Originally Posted by Pierre
Yes people think and learn in a varitey of modes and PSIA is well set up to provide that training. The trouble is learning what it takes to relate to all of these types introduces a big tent abstract mode. Abstract thinking people can operate in the concrete mode. They are not real comfortable with it but can easily do it. Concrete thinkers cannot operate in abstract mode to any degree.
Let's agree to disagree on that one.
|Logic still tells me that PMTS's approach is better overall but the abstract thinker in me likes to reject any and all established authority.
Cool, to each his own. Can't agree it is a better approach but if it works for you, great.

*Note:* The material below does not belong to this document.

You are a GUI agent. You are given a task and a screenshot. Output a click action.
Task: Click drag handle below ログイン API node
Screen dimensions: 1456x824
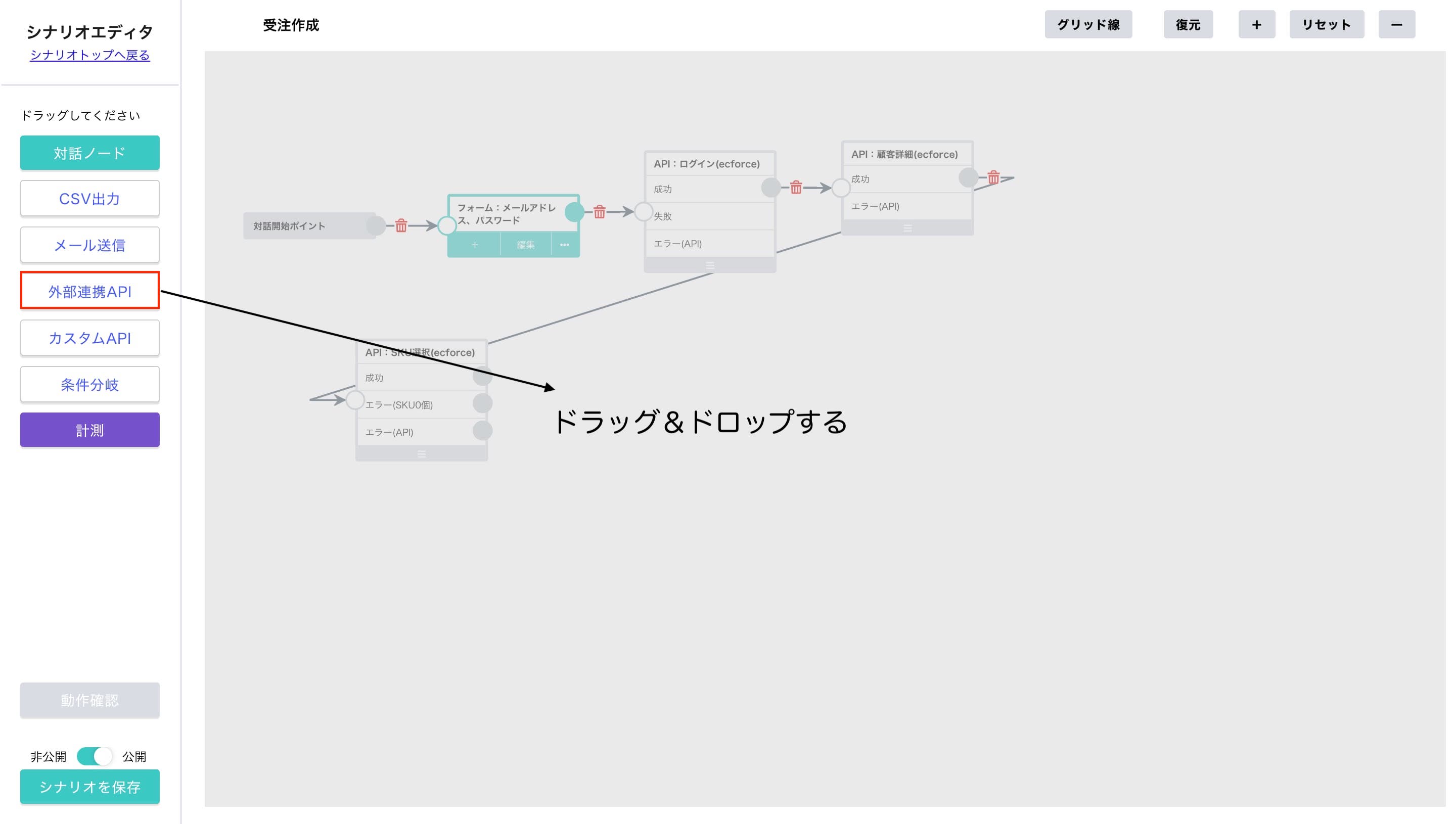click(x=710, y=265)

|Certification and performance as teachers are suppose to be one in the same. As an examiner are you sticking your ! out and admitting there could be a big difference.
Don't know if this is a generalization but poor little me is just a lowly Level 3 (since 87-passed at Boyne in MI) and staff trainer. Maybe TA next year, depends on where the golf world leads me.
|And another abstract thinker rejects a structured system? Why do you think you are so good at golf?
Definitely not rejection-more consistently asking "why", "for what purpose", "what is the intended outcome", "is this the best approach" and "are we seeking excellance". One of my favorite words (which often got me in trouble in the corporate world) is "WHY".
Actually, to be good at golf I believe I have to live in both worlds. Very, very structured in the mechanics-I am far from a "natural" talent, I have to work like hell for every bloody inch of progress. I have a very strong need to understand the "why" first, e.g. why a certain swing plane is optimal for my build, then work very diligently to turn that understanding into a mechanical reality. For me the answer is in the dirt. Relentless, structured practice. And then I have an automatic response. From there, just like skiing with the variety of situations we encounter on the hill, I have to be very creative in applying it to my course management. Draw, fade, high, low-what is the best among a variety of options for this particular situation. Make the choice and execute. Most of the time in skiing the response is innate-I don't have 45 seconds to analyze, then execute.
I think Rusty, since he played college and some mini-tour golf, would agree with that analysis.
Paraphrasing something I posted in another thread-borrow other teachers minds-take what works for you, reject the rest then move on. But never cease learning.
To a degree your right, I can't live in a totally structured world. My personality profile prove that. I could never work on an assembly line and a recent PGA profile shows I need new challenges every 7 years.